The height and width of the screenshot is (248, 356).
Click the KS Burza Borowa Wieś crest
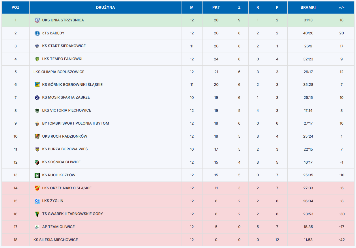coord(37,149)
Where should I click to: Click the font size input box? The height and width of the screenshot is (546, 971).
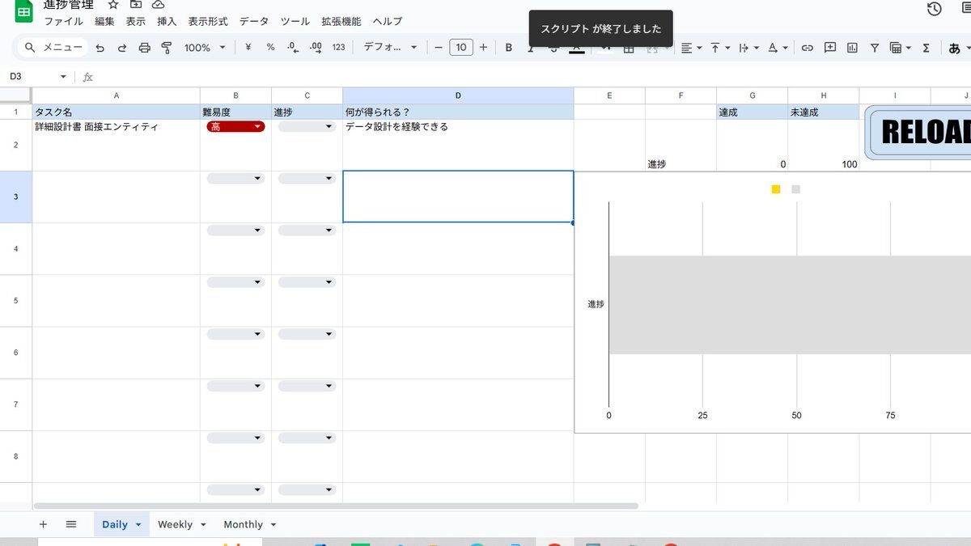coord(460,48)
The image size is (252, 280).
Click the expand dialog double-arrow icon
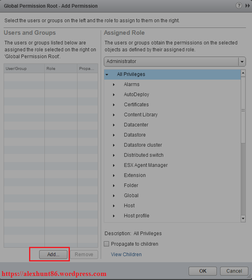click(246, 6)
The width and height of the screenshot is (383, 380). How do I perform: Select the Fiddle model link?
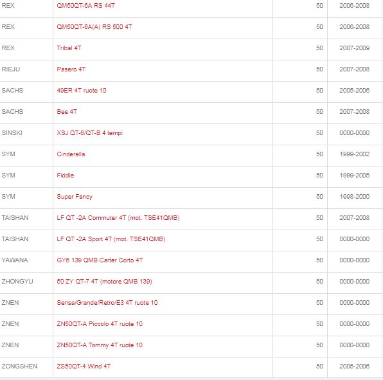coord(65,176)
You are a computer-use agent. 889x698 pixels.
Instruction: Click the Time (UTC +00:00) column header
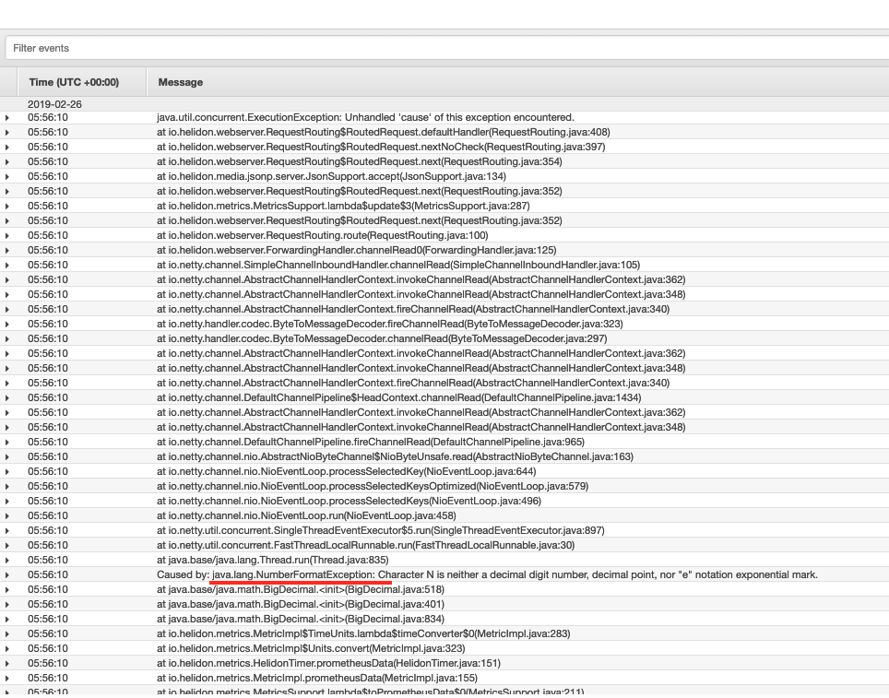pyautogui.click(x=74, y=82)
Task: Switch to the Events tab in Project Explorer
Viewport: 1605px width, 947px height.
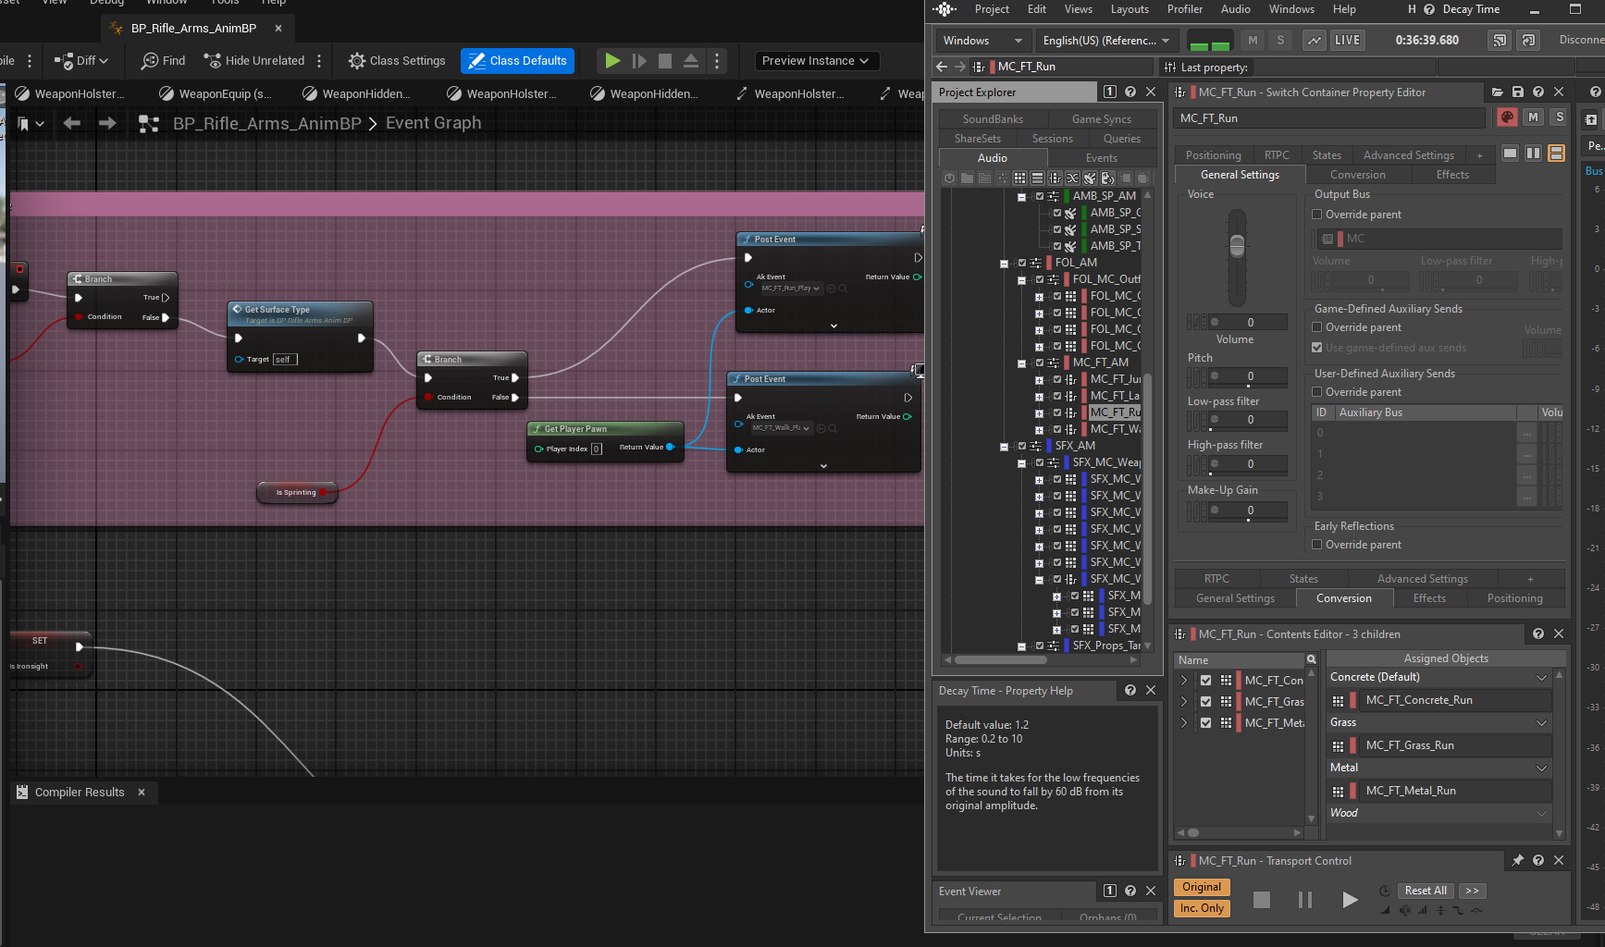Action: pyautogui.click(x=1101, y=158)
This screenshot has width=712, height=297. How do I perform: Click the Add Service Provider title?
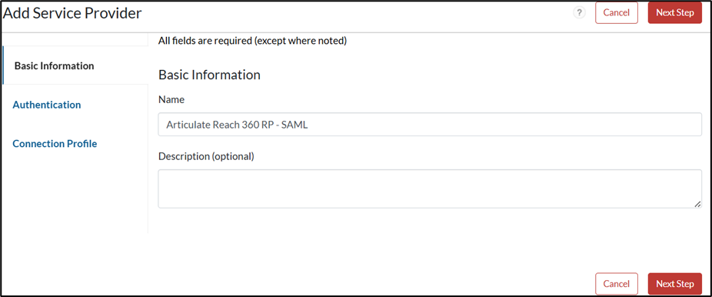(72, 13)
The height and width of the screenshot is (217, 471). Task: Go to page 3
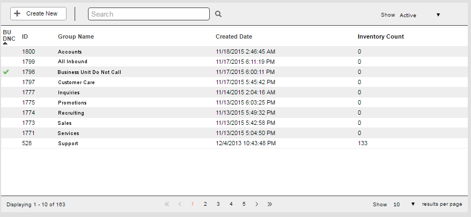pyautogui.click(x=218, y=204)
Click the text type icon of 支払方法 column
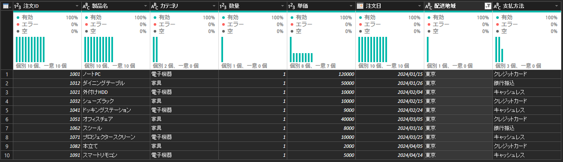Screen dimensions: 563x162 497,6
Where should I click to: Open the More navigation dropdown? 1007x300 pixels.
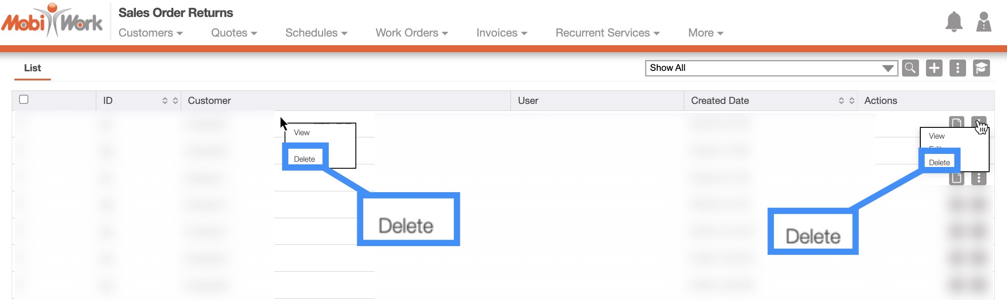tap(706, 33)
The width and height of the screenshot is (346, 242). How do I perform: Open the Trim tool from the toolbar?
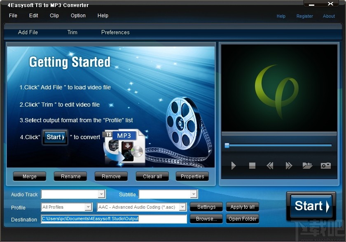pos(72,32)
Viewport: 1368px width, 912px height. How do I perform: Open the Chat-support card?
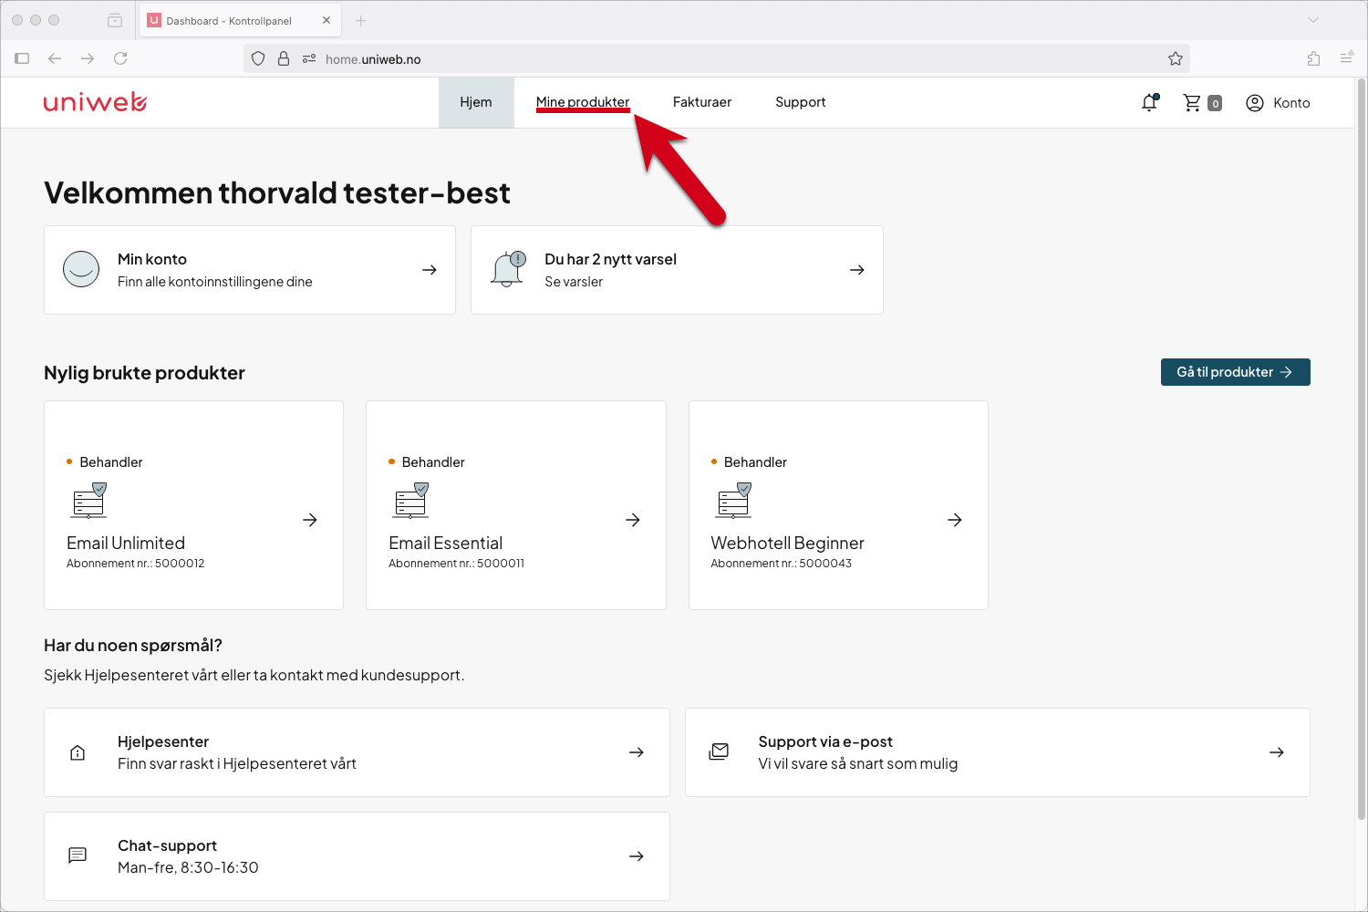click(357, 856)
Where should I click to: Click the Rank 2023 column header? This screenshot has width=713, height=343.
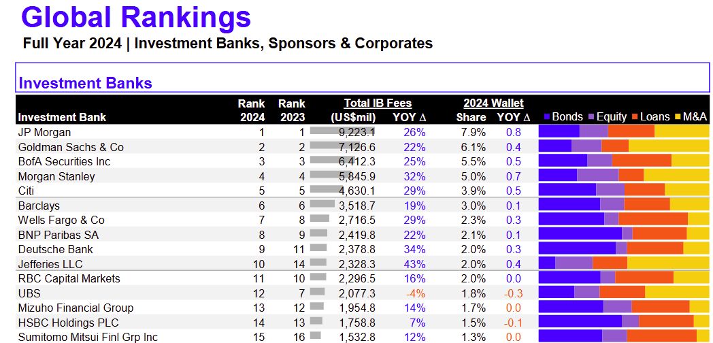pos(292,110)
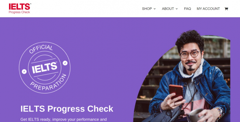Open the ABOUT menu
Screen dimensions: 240x122
[x=170, y=9]
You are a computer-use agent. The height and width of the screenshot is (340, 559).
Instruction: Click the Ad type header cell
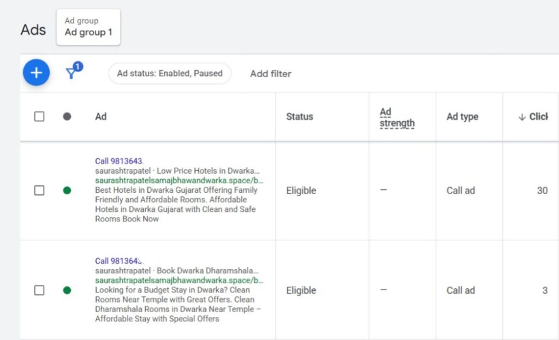[x=462, y=116]
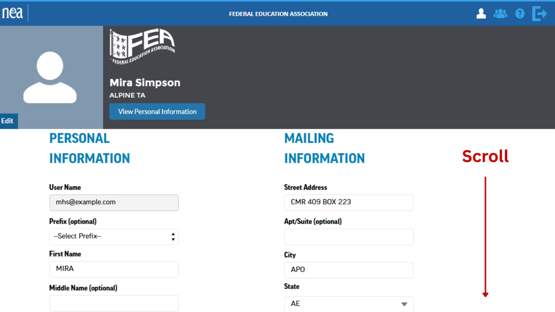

----------------------------------------

• **What to work on**:
Reproduce every line of the material above that has the string "computer".

• **Reply**:
You are a computer-use agent. 889x698 pixels.
You are a computer-use agent. The height and width of the screenshot is (340, 559).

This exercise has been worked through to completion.